Nissan is showing the beefed up version of its hit Leaf electric car as the Japanese automaker seeks to distance itself from the arrest of its star executive Carlos Ghosn.
The unveiling Wednesday at Nissan Motor Co.’s Yokohama headquarters, southwest of Tokyo, had been postponed when Ghosn was arrested Nov. 19.
The Leaf was among the achievements for Nissan that Ghosn highlighted in his statement to the judge.
The new 4.16 million yen ($38,000) Leaf e+ is about the same size as the model on sale, but gets more power and cruise range.
The best-selling electric car competes against Tesla models and General Motors’ Bolt.
The Leaf that’s on sale now costs about 3 million yen ($28,000), according to Nissan.
The Leaf e+ gets faster acceleration and has more torque than the older model and offers 40 percent more range at 458 kilometers (285 miles) per charge, as measured under Japanese regulations, compared with the old model’s 322 kilometers (200 miles).

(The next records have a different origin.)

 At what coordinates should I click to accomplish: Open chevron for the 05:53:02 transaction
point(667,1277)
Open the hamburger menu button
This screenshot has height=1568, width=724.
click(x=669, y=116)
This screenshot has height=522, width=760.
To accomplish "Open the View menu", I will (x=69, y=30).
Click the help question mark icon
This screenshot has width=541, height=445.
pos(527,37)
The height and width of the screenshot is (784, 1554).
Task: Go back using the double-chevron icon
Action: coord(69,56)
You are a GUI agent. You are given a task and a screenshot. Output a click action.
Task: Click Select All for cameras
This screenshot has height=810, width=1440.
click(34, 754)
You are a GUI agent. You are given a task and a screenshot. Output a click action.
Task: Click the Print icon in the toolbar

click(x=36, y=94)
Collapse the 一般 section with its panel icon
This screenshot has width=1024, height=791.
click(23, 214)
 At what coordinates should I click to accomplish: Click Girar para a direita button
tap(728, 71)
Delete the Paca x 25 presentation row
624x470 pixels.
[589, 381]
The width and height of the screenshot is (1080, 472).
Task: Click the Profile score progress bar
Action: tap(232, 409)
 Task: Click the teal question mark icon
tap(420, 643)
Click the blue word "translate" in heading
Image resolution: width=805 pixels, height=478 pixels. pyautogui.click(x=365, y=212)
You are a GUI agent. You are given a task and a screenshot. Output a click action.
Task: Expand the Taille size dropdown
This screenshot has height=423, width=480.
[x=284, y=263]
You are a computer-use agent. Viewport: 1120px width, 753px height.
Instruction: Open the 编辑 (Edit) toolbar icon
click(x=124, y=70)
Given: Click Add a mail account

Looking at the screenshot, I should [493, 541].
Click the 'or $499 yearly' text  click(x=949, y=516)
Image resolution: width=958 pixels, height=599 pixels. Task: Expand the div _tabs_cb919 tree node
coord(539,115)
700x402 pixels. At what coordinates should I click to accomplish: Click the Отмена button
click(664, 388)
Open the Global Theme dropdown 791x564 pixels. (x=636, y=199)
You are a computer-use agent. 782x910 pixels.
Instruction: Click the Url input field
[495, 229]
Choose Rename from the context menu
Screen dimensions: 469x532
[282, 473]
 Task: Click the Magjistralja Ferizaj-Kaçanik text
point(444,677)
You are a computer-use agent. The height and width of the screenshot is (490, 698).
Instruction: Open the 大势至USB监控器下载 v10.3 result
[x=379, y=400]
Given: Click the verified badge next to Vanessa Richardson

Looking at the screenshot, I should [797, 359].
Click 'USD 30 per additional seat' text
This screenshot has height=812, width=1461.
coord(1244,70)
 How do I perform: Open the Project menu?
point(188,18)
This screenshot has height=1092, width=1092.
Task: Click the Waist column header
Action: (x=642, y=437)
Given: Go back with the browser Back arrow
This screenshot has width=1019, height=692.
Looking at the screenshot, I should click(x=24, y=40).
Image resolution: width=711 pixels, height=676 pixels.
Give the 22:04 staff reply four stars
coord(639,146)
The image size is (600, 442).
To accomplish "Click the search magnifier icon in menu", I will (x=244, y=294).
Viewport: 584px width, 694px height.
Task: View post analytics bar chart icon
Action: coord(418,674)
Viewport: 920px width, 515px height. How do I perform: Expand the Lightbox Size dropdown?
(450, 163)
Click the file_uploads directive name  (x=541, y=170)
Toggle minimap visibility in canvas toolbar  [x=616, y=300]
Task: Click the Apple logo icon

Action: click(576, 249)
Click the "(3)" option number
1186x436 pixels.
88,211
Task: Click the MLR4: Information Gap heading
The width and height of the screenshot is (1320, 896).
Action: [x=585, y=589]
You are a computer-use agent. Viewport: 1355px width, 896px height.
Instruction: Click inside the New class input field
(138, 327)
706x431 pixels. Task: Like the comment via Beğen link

It goes on sale in Japan later this month, and rolls out in the U.S. in spring 2019, and in Europe by mid-2019, Nissan said in a statement.
Nissan Executive Vice President Daniele Schillaci said the new model was offering customers more power and range, noting that it was “now more convenient and appealing than ever.”
More than 380,000 Nissan Leaf vehicles have been sold globally since its 2010 debut, a tiny fraction of the overall auto market.
But many nations such as China are bullish about electric vehicle technology as it allows newcomers in the industry a big chance to succeed.
It is also an ecological technology and can be greatly boosted by government policies.